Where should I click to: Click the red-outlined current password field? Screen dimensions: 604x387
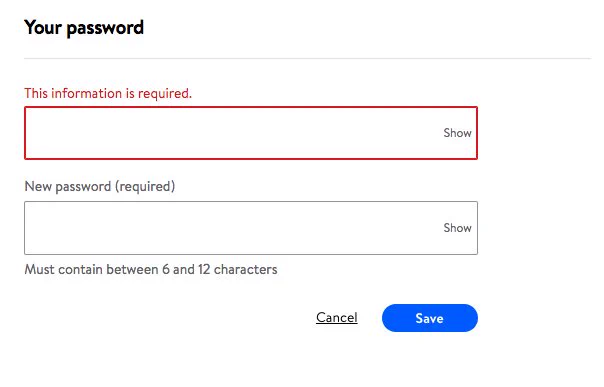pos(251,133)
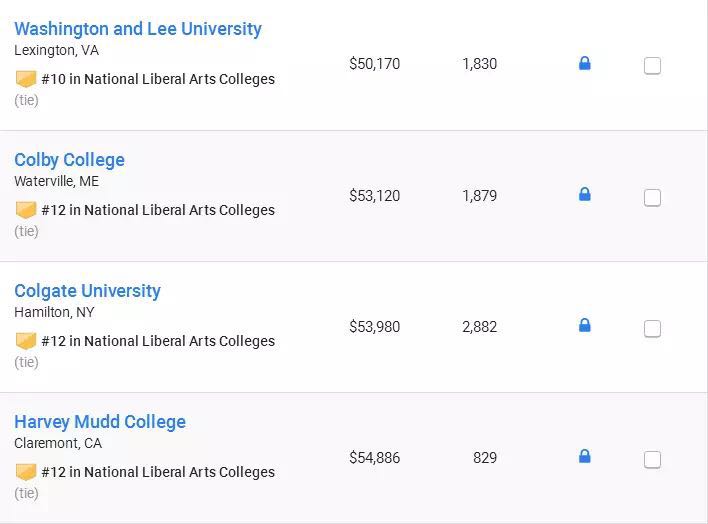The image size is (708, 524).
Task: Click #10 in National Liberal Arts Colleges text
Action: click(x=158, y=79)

> **PROMPT**: Output the entries exactly and keep every picture out of them.

> **ANSWER TO THIS TASK**:
Where should I click to: Click the red-outlined current password field? Screen dimensions: 604x387
pos(251,133)
The image size is (708, 524).
Task: Click #10 in National Liberal Arts Colleges text
Action: click(x=158, y=79)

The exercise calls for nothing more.